“Are you sure this is what you want? Not riches, nor fame? Not a loving family, nor a tranquil farm?”
“No. This is what I want. I am sure of it.”
“Then so be it.”
In the blink of an eye, the young man had moved from his austere hospital bed to a cozy, well-furnished room. He felt for the first time in months how his arm followed his elbow, how his legs listened and replied to his command. Yet there was a more pressing matter: the confused old man sitting across from him.
Recovering from his unexpected convalescence and quickly overcoming his initial nerves, the young man sat up with a serene smile and addressed the visitor.
“I am sorry to bring you here, but I promise it won’t be long. I am a dying man, you see. In fact, I am quite dead. Yet as I lay bleeding in some cold and dark trench…” he shivered. “I wished with every fiber of my body to speak—for a few minutes only—with every person on Earth.”
The old man stared for a few seconds. He seemed lost in thought, but soon returned with unexpected and ravenous laughter. He began wheezing, and had to calm himself down with painstakingly labored breathing. Once he had completed his ordeal, he set his eyes once more upon the young man, with an odd brightness lending his features a sharp and glowing edge.
Finally, he started,“what, then, would you like to know?”

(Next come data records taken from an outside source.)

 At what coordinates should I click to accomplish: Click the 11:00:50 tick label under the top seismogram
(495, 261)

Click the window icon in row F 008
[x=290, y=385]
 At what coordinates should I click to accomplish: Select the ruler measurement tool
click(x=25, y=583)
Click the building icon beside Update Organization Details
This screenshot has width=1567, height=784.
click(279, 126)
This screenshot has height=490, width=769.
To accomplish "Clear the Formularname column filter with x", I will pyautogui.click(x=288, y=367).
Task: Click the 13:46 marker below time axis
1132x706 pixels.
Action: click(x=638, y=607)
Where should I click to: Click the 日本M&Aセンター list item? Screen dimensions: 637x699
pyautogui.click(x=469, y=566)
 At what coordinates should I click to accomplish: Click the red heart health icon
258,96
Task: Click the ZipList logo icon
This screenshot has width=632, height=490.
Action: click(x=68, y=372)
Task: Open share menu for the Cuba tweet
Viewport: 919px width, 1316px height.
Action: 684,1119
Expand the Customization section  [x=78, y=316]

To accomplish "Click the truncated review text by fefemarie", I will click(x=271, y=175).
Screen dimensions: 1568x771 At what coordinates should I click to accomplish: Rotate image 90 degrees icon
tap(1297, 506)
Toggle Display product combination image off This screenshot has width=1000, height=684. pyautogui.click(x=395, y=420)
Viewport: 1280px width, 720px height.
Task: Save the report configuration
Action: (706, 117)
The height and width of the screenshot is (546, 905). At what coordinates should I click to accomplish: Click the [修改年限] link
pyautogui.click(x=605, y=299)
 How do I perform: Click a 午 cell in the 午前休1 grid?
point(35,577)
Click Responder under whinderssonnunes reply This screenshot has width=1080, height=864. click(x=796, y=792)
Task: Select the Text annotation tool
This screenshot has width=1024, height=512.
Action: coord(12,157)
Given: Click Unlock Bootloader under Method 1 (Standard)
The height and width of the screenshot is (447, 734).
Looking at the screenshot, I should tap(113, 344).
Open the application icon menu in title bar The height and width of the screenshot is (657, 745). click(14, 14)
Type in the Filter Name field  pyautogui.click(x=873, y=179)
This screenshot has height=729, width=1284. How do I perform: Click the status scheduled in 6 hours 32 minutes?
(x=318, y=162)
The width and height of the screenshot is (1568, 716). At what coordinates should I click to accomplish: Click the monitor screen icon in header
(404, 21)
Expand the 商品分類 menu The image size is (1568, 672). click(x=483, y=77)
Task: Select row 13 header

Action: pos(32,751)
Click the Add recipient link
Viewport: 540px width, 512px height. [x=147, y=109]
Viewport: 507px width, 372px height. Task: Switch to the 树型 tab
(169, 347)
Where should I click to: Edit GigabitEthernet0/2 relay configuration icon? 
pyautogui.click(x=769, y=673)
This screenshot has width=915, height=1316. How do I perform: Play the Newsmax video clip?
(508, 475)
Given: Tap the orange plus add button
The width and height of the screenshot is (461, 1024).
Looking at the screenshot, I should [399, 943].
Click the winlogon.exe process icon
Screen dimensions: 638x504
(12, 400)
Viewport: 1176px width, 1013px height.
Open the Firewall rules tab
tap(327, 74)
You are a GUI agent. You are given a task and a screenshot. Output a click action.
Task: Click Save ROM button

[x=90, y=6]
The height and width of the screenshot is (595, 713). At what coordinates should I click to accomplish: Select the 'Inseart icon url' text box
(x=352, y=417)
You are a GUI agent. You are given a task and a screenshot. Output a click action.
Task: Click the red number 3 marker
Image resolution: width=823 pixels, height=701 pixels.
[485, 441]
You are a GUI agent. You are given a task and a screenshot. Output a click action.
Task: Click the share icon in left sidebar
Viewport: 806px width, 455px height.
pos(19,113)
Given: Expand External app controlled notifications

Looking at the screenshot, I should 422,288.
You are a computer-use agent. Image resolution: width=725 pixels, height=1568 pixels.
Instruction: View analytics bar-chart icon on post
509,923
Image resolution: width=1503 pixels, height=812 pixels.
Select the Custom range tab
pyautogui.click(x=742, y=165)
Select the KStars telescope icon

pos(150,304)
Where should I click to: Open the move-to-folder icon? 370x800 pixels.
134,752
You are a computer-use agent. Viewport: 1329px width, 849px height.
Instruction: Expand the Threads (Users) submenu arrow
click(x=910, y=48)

“I never asked to be a doctor,” a woman sighed, “I just thought it was the easy path, you know? My dad was a doctor. My mom was a doctor. What else was I supposed to do?”
“Look at these cards my mom bought me!” a kid gushed, “they are limited edition, and I got lucky with my favorite character!”
Another old man just cried. Many sat in silence, but glanced knowingly at the young man with the golden smile. Many spoke of love, of sunsets, of homework. Yet after billions of people, and billions of stories, the young man did not relent. He remembered each and every one of them like his life depended on it. But it was a life he no longer had, and it began to dawn on him, slowly, that he might have poisoned himself with love.
“What about you?” A young woman asked.
“Huh?”
“You! Yes, you! Why did you do this to yourself in the first place?”
Do this to yourself? Why had he? And then, with little flashes here and there, he began to remember. He remembered staring at the Pacific Ocean with his platoon on a cold night. He remembered the first shot he fired, the first man he’d killed. He remembered how he’d grabbed onto a fellow man’s leg, sobbing, and been left to die.
And then the young man, for the first time, began to cry. The dam that had been holding back every secret on Earth crumbled under the weight of one more story—of one more heart. He remembered now why he’d done this, why he’d chosen to spurn death for just a little more: he needed to know if he, too, had once been alive.
The woman, dropping as well the insidious act of politeness, smiled at him through a fountain of tears.
“Am I the last?”
The man smiled, cried, burst into laughter and uncontrollable sobbing. He nodded. And as easily as she came, she, too, was gone.